After my third night shift in a row, I had just woken up from my lackluster sleep. Having another two days off before starting my three-day stint at the hospital over the weekend, my most hated shifts, I wanted to hit the gym and work off some steam. Making myself some tea, I turned on the television to wake up a little before my workout.
Even though I felt exhausted when I got home from work the night before, I rarely got more than three to four hours of sleep. Last night was more of the same and I found myself listening to the lunch hour news. It started out about the dregs of humanity. Killings, burglaries, rapes. This was why I never watched the news but as it came around to mid-March I decided to wait until the weatherman came on, curious to see the weather that stood on the horizon. There was a new hiking trail that Sean at work told me about and I hoped to hit a day it would be devoid of rain and high humidity.
After the weather ended, I left it on while I completed my morning stretching routine. The entertainment news came on and my breath caught when I heard the name of JJ’s old band.

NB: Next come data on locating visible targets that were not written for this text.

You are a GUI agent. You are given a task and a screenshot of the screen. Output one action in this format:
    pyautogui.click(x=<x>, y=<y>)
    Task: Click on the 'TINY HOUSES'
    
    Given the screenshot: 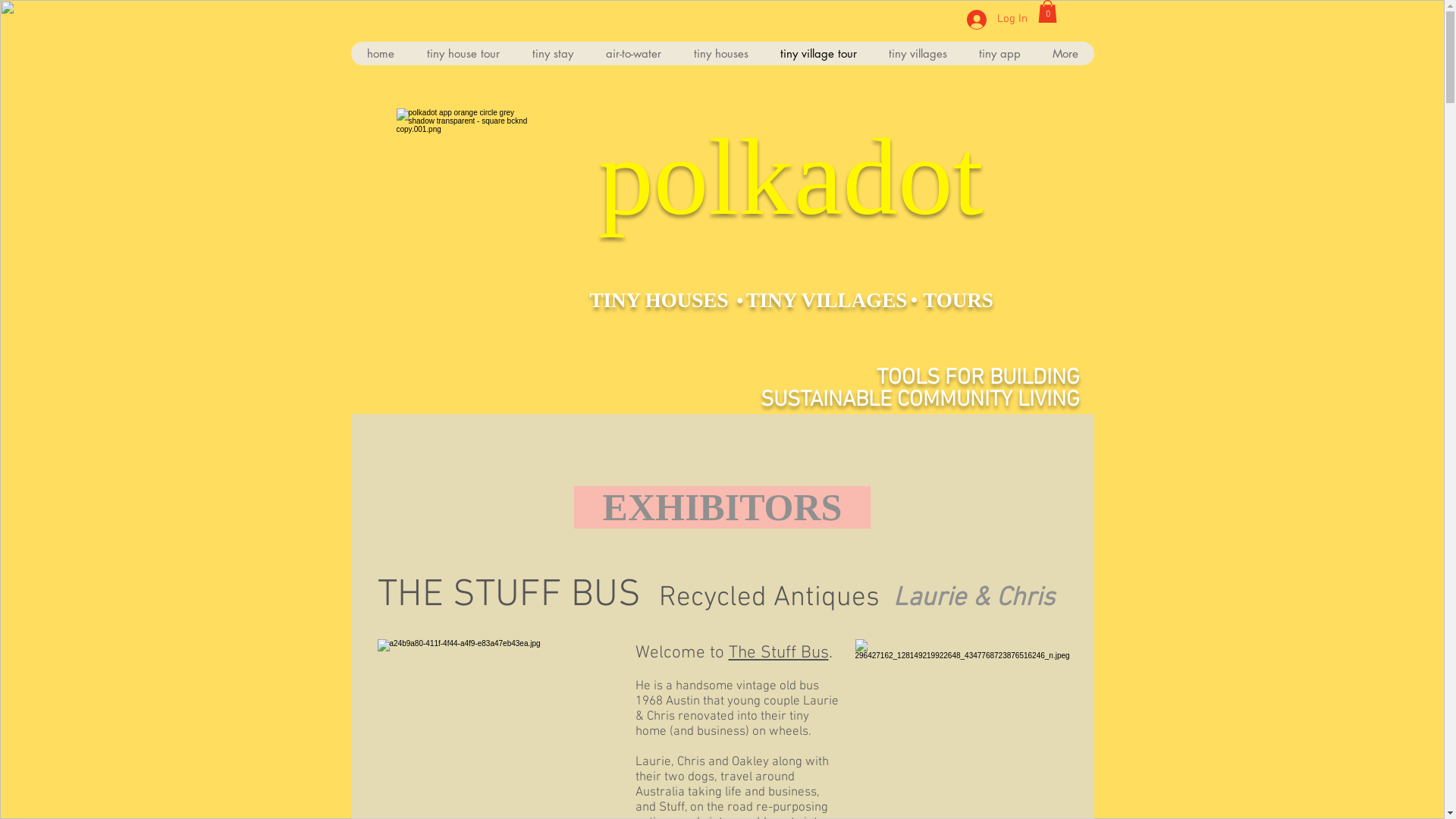 What is the action you would take?
    pyautogui.click(x=659, y=300)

“Quite the revelation last night at the Social Sector Club. The club owner is none other than Ryder Jurdaine of the band Social Offender, but he was not the one in question. Quade Sandusky, the band’s bassist, was questioned about reports that he was fed up with the band’s recent failure in attracting a younger crowd and will venture out on his own, but with an exclusive to our news station, we know that it is false.”
Grabbing the remote I increased the volume focusing on JJ’s bandmate. Quade being the acting father of JJ’s son, I wondered what brought him to the forefront of the news. The reporter went on:
“A reputable source has just confessed that the real breakup stems from a fight between the bassist and the guitarist JJ Harries.”

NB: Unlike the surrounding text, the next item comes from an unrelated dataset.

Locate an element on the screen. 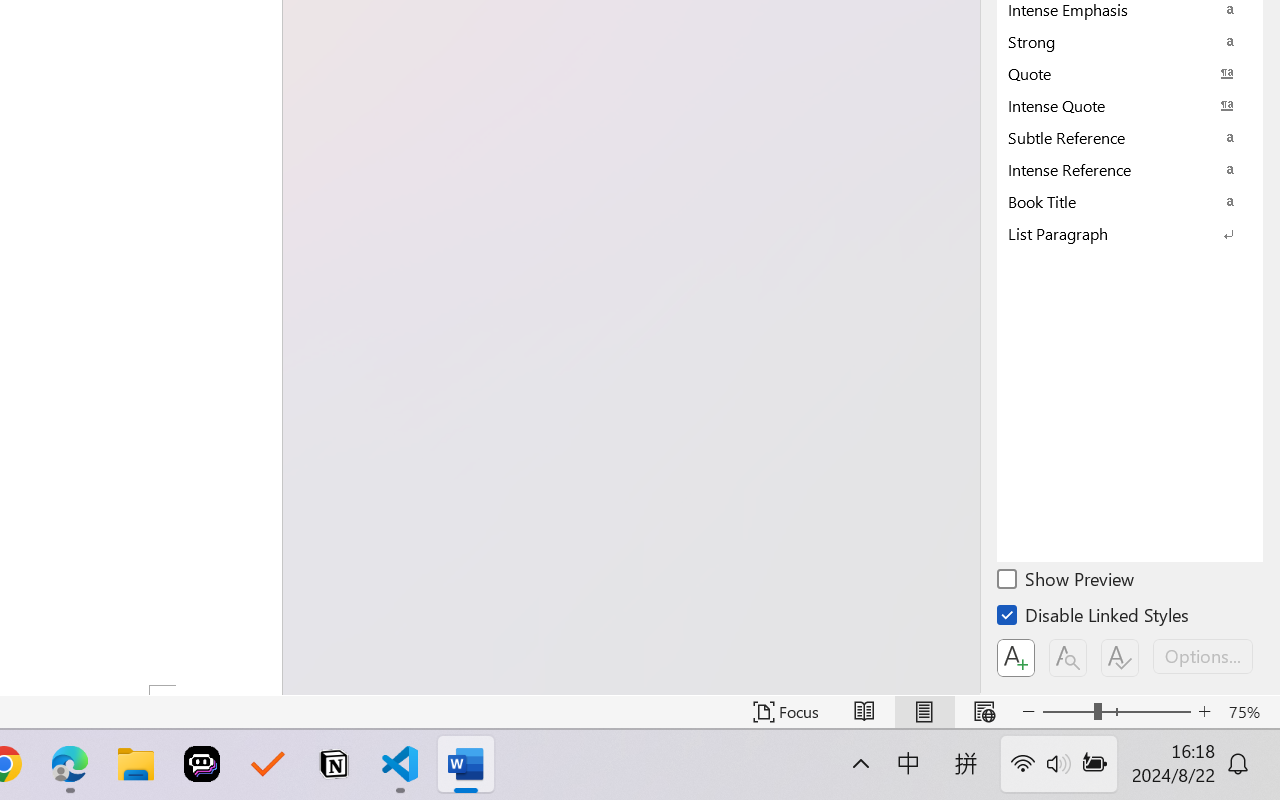 The height and width of the screenshot is (800, 1280). 'Book Title' is located at coordinates (1130, 201).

It made me nervous to think JJ was in the news. A fight? Did he have a fight with Quade?
“It seems that Quade’s son Jaeger is not his own but a product of a one-night stand on the tour bus between JJ and Quade’s soon to be divorced wife Mackenzie Sandusky. The change in parental rights was found out due to an accident the boy suffered a year ago when he was hit by an automobile and was rushed to the hospital. JJ needed to be contacted as the only relative that could save the boy...”
Save him? He had one kidney and from what he told me the kidney and Jaeger recovered just fine. It seemed they were making the story worse than it was but really, it was bad enough. JJ did sleep with Quade’s wife and the product was Jaeger.
Why were they bringing it up now? JJ told me Jaeger didn’t want a relationship or want anyone to know he was his father, and now the poor boy would have all his dirty laundry aired out for him on national television.
They first showed a picture of Quade and a woman by his side that seemed very pregnant. Was that Quade’s wife? No, they went on to describe a girlfriend by the name of Sydney Green so it couldn’t be the one who JJ slept with.
Next flashed up a picture of JJ. It wasn’t a recent picture. This one was of him on stage as he leaned into his guitar. His sweaty hair obscured his face and his shirt stood open displaying his trim abdominal muscles. He had on tight jeans and the glow of the lights amplified the arms reaching up from the crowd of fans. He looked like a rock god and it made me smile.
The smile faded when I thought of all he lost with this news segment. Who could have done this? Did JJ let it slide? No, I didn’t think he would but how did it get out and what did it mean for his friends in the band? He was already estranged from them. This certainly didn’t make things better.
Sighing, I turned off the news. I had enough of all the gossip and found myself in my own personal torment knowing he was out there but thinking of all I gave up.